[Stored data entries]
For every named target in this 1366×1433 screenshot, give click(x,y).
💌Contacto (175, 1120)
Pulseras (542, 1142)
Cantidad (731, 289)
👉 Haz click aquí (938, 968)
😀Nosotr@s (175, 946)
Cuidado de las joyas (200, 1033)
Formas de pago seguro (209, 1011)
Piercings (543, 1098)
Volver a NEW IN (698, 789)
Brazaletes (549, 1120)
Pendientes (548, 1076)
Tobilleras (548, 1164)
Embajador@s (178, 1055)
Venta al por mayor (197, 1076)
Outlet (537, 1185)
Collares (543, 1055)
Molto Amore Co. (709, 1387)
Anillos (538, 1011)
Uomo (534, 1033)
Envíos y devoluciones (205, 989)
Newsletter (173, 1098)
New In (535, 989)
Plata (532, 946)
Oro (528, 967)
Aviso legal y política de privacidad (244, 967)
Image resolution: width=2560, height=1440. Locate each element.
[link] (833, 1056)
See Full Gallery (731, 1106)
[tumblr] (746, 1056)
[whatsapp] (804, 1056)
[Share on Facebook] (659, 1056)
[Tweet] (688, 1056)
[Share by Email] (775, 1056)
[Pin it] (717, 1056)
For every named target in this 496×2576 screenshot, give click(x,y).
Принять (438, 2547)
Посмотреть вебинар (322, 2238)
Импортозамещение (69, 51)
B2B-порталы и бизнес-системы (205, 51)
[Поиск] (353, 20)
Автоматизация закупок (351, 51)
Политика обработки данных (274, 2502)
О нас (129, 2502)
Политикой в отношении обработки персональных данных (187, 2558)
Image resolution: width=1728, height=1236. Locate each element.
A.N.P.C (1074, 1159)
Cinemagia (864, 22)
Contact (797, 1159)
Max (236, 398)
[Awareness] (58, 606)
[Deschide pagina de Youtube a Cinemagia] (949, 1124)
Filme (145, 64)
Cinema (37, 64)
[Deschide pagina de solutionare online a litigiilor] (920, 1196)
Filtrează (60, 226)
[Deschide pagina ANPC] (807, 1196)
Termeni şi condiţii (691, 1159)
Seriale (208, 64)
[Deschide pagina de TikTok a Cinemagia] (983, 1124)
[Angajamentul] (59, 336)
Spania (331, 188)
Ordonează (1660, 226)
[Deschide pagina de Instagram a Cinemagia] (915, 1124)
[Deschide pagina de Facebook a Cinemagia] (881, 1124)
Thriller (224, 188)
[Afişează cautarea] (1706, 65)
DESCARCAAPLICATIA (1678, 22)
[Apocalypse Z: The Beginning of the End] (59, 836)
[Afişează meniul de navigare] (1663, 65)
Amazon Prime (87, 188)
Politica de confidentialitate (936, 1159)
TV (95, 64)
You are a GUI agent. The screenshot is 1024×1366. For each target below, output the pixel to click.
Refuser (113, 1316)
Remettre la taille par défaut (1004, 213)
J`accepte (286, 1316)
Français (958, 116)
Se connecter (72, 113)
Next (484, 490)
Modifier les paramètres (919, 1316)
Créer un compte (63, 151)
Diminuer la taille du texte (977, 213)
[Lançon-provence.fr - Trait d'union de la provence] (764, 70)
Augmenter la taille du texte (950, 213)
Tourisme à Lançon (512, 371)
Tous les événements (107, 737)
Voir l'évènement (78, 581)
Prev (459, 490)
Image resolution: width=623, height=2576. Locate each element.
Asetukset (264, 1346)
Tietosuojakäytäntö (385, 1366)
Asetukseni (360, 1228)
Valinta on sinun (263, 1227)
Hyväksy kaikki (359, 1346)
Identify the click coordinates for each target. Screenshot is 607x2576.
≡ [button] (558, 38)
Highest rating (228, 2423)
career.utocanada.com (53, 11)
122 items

■ **Assignment**:
Extract the lines above, from the first one through the one containing "Formas de pago seguro (209, 1011)", and return only those, unchanged.

■ **Answer section**:
For every named target in this 1366×1433 screenshot, give click(x,y).
💌Contacto (175, 1120)
Pulseras (542, 1142)
Cantidad (731, 289)
👉 Haz click aquí (938, 968)
😀Nosotr@s (175, 946)
Cuidado de las joyas (200, 1033)
Formas de pago seguro (209, 1011)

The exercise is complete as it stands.